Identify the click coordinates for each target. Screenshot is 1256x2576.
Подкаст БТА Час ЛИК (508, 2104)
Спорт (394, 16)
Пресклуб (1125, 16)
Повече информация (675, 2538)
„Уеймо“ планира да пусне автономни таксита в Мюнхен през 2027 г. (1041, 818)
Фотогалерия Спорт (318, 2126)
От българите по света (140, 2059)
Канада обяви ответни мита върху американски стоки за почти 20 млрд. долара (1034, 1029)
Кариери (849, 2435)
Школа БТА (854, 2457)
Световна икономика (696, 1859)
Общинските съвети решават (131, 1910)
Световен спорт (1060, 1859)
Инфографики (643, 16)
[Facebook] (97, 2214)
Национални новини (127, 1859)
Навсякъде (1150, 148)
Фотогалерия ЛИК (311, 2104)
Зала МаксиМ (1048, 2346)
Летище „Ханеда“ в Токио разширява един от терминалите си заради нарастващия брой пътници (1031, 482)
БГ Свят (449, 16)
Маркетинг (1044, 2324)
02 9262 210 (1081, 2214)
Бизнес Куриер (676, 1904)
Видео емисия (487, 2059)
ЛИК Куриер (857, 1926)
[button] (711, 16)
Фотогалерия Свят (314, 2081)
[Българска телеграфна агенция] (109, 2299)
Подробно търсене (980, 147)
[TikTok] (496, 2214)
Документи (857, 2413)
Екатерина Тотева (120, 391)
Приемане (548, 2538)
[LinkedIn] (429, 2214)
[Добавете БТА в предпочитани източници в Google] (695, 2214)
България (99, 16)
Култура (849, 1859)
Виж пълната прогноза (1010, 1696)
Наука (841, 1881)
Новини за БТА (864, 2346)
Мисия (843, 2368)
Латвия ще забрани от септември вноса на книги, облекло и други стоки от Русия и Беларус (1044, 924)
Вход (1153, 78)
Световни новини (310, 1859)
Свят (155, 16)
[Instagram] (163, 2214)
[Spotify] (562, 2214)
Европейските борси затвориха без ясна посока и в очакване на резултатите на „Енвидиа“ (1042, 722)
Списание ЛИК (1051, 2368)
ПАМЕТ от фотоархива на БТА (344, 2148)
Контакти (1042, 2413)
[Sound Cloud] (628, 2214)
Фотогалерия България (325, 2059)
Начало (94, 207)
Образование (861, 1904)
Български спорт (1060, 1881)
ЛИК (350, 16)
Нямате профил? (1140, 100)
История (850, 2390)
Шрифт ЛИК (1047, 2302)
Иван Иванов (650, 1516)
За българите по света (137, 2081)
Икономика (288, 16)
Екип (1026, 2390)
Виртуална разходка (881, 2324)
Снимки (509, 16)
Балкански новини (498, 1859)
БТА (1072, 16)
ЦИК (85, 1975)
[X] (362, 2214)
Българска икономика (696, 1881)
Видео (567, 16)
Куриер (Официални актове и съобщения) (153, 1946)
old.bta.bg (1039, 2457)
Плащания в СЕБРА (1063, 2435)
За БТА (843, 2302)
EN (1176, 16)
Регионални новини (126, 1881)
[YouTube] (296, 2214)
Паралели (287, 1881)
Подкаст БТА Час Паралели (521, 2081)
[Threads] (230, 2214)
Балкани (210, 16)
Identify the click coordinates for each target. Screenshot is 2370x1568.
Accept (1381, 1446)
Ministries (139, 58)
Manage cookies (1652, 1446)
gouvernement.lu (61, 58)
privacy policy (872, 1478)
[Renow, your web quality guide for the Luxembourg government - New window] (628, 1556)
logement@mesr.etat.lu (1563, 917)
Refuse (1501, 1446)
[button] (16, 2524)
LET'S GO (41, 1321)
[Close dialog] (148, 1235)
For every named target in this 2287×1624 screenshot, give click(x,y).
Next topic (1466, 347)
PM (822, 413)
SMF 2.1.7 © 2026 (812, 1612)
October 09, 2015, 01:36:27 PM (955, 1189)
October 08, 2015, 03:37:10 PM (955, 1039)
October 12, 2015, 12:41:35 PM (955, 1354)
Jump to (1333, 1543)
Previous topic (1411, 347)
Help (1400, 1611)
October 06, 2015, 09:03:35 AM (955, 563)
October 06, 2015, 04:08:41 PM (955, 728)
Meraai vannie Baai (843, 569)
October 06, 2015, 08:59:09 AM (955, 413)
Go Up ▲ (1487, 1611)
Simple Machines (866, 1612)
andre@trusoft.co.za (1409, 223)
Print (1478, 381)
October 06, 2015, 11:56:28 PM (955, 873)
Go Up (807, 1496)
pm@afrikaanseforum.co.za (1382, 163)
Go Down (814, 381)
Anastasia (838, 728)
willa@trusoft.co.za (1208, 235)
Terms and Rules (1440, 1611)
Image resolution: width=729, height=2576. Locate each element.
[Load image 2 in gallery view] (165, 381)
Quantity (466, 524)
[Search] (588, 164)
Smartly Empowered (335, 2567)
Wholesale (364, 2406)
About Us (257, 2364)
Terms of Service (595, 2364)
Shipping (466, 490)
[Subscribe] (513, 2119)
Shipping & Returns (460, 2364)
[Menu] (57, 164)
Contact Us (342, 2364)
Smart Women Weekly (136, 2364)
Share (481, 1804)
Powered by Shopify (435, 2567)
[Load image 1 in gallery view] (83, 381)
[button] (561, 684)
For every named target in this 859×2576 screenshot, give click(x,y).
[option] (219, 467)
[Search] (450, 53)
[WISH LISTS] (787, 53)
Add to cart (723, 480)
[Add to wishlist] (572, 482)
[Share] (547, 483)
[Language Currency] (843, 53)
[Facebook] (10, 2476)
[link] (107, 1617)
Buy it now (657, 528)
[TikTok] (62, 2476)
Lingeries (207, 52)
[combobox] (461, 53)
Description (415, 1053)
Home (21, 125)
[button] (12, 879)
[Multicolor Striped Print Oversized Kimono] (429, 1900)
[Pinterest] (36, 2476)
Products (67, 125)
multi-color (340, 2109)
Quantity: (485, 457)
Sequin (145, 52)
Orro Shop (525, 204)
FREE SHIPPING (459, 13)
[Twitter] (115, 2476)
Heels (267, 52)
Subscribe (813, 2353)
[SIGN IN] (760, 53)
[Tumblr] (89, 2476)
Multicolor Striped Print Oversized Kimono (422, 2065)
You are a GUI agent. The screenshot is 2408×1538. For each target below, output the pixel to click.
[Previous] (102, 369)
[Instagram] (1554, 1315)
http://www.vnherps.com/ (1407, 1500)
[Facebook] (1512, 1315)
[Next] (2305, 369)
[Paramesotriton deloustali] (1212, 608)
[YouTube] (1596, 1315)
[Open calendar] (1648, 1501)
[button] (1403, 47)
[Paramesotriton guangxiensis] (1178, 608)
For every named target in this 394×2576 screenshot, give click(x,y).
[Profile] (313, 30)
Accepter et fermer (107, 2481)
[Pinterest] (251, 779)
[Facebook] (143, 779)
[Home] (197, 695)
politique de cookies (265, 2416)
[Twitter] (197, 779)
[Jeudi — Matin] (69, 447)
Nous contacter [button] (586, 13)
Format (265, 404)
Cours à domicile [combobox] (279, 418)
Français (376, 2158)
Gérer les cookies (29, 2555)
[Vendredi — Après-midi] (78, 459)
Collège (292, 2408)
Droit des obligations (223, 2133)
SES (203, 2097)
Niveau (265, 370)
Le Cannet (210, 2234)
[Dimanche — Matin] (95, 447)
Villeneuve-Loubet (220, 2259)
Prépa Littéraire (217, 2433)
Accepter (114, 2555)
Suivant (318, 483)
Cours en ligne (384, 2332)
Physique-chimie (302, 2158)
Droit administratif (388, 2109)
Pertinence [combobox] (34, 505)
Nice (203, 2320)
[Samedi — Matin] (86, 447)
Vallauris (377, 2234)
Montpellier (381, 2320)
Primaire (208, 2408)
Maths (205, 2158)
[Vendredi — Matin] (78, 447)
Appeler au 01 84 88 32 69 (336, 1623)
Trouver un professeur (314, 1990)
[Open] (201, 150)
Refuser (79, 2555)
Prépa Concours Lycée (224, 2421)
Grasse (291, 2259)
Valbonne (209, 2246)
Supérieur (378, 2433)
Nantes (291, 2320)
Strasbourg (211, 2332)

§ **Exercise**
Look through the data above and return each line where the string "Oversized" occurs.

§ **The completed task**
[Multicolor Striped Print Oversized Kimono] (429, 1900)
Multicolor Striped Print Oversized Kimono (422, 2065)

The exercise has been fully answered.